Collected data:

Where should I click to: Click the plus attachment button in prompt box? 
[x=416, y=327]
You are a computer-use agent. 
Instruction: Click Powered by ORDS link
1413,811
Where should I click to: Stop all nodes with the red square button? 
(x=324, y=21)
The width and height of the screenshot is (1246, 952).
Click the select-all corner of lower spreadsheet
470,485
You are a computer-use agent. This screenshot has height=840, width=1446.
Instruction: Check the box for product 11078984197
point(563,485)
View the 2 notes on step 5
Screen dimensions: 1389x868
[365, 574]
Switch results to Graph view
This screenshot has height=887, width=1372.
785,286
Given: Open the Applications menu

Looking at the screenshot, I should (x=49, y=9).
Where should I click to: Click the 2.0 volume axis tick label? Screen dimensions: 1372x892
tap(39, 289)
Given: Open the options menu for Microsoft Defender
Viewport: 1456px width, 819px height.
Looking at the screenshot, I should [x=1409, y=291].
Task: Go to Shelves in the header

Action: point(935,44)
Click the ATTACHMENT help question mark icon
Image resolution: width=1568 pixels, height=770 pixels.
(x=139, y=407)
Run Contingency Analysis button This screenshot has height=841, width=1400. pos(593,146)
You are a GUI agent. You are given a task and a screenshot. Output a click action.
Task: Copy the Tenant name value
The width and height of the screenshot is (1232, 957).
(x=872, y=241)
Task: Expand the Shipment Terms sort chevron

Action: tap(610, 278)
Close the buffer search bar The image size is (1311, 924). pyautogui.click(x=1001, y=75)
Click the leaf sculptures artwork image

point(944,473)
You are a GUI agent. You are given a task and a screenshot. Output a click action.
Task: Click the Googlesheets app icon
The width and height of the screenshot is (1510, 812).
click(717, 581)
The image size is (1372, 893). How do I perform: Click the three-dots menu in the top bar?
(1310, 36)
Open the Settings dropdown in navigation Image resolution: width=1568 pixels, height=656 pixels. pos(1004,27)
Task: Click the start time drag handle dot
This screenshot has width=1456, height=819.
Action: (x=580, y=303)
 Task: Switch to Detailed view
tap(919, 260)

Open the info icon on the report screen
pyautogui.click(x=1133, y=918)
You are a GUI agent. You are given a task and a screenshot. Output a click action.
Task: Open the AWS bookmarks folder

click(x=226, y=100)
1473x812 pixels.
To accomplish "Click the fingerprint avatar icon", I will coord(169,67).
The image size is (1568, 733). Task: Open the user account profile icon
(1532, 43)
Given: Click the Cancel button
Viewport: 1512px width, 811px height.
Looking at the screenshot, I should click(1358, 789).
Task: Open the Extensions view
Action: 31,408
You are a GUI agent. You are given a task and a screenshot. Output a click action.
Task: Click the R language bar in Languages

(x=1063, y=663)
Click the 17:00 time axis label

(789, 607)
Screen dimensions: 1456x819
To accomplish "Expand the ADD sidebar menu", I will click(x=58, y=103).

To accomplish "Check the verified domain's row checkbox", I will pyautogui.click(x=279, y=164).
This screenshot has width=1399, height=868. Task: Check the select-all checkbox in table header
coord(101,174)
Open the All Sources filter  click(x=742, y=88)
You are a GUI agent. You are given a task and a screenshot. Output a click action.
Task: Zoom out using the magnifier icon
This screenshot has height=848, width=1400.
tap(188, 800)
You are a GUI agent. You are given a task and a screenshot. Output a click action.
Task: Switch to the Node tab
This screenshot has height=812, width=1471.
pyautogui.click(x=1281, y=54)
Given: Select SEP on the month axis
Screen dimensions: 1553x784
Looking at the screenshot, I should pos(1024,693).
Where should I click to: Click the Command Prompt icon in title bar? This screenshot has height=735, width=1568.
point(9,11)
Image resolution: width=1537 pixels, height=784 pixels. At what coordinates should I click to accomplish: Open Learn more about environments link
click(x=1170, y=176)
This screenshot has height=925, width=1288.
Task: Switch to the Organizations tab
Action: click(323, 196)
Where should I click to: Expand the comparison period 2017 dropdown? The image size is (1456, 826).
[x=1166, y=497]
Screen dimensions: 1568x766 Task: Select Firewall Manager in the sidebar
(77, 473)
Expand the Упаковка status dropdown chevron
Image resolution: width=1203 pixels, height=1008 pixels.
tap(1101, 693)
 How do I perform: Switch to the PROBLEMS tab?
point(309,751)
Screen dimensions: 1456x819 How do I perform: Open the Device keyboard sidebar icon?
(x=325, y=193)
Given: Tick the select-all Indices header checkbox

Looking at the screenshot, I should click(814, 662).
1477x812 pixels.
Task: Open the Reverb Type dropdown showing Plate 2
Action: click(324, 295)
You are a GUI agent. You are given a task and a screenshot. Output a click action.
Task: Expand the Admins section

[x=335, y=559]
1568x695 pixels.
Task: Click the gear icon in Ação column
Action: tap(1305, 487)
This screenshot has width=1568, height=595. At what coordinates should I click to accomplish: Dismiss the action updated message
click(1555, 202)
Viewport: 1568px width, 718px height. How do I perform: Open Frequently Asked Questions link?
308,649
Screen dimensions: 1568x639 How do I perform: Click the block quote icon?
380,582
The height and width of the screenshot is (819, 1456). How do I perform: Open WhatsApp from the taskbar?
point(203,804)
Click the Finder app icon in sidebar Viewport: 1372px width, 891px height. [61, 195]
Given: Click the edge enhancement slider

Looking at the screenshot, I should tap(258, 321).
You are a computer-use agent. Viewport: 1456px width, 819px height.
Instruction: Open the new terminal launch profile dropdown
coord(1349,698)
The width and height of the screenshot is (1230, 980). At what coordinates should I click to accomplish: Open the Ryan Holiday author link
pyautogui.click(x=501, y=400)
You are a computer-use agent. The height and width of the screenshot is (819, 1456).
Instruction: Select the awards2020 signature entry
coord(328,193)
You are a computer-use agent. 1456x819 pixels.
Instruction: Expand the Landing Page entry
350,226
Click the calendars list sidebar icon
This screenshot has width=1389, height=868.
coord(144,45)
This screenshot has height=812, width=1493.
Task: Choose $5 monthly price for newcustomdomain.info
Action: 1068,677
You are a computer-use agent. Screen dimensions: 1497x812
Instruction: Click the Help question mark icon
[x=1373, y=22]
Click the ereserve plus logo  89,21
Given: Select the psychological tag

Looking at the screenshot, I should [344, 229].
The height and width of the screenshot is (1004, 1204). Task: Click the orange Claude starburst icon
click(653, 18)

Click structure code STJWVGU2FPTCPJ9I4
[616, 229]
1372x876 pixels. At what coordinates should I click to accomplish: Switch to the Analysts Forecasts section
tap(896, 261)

▶ [TO DO] Check each line above for the word "will". Then state how many lines contain it, and nothing more.

▶ [SOLUTION TO THIS TASK] 3